Entries taken from a collection:
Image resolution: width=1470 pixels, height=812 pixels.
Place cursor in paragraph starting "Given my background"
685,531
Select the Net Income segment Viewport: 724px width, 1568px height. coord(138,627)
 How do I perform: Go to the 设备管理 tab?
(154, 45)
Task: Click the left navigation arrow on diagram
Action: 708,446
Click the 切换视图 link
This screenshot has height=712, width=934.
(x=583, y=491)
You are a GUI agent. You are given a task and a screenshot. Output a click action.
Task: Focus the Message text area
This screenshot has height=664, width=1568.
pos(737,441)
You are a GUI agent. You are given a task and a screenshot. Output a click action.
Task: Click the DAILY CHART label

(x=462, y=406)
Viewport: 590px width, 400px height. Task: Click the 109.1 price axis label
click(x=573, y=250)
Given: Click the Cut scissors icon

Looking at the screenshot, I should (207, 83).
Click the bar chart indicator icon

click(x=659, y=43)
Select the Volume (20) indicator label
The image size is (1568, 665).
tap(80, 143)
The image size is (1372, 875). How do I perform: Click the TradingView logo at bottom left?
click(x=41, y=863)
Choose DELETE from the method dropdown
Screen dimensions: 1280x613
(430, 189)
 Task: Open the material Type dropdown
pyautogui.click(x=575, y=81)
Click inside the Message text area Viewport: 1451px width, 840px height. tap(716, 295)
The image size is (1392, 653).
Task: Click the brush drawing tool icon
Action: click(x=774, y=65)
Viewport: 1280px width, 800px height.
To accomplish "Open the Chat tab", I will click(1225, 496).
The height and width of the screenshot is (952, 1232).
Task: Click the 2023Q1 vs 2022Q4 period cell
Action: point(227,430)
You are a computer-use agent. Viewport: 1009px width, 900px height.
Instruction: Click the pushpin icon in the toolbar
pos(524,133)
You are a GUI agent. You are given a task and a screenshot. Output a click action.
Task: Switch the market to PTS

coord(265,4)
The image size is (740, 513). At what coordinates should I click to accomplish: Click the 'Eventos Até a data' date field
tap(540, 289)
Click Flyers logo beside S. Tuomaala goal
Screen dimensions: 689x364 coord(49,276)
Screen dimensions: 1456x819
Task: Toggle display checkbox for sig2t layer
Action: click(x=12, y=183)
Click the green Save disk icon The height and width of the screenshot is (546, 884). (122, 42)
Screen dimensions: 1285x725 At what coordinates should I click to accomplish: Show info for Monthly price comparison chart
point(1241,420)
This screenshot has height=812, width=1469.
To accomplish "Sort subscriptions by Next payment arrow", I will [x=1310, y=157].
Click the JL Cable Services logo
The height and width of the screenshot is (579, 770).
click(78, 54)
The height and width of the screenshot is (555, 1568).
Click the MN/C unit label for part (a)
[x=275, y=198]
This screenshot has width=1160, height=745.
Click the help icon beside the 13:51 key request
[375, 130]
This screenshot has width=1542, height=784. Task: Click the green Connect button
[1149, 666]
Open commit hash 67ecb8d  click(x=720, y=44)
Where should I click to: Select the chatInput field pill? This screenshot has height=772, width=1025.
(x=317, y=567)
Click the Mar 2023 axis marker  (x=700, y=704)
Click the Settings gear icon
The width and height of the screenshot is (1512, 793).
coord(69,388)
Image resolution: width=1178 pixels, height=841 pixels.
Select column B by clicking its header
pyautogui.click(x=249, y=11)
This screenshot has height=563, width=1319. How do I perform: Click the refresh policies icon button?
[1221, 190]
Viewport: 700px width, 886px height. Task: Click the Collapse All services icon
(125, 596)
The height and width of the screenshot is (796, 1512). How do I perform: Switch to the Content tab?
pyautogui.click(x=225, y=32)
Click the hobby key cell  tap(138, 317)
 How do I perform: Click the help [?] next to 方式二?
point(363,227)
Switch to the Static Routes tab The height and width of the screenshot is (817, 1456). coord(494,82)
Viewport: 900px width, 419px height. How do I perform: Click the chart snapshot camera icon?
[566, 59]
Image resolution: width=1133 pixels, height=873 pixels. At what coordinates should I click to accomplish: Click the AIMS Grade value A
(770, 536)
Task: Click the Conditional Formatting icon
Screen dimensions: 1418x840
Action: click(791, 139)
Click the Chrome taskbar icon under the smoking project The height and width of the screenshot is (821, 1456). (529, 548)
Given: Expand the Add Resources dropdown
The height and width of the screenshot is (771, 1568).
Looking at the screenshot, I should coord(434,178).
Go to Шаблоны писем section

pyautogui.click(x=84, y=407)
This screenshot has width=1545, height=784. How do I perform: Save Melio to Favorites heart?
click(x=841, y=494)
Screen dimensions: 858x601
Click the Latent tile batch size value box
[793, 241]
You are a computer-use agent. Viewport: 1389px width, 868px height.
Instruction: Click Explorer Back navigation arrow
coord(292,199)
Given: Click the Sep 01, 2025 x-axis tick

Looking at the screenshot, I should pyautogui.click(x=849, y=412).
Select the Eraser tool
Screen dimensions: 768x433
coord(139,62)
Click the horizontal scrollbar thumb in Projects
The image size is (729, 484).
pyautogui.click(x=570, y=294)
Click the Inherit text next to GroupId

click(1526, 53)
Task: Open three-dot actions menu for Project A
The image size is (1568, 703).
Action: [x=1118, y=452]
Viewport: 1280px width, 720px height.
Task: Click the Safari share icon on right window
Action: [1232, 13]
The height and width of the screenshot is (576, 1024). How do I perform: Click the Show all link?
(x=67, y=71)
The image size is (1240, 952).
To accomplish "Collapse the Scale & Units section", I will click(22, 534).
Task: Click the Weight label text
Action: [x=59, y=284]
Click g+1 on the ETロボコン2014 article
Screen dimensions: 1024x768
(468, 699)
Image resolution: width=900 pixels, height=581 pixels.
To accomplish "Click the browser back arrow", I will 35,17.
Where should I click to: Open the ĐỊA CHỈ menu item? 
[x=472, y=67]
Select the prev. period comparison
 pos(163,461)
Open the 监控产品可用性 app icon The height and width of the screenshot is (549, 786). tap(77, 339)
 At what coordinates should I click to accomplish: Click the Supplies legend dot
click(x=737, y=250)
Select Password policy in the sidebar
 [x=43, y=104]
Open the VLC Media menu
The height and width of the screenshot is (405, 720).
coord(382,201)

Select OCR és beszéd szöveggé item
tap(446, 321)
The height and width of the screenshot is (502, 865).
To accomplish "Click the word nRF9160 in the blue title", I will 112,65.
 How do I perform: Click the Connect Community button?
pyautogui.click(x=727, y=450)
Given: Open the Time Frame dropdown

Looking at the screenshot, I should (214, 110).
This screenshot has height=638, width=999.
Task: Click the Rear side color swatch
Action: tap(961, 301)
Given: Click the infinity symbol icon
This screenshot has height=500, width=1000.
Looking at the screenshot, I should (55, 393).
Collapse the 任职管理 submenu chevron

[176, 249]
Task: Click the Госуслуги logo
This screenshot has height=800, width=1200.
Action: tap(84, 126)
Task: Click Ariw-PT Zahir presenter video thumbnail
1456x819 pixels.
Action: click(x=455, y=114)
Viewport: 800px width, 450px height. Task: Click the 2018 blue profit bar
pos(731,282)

▸ What this task involves
From the rows above, copy out each one that contains the string "Collapse". Match uppercase and lowercase letters precisely.

▸ Exercise answer
Viewport: 700px width, 886px height. Task: Click the Collapse All services icon
To accomplish "Collapse the Scale & Units section", I will click(22, 534).
Collapse the 任职管理 submenu chevron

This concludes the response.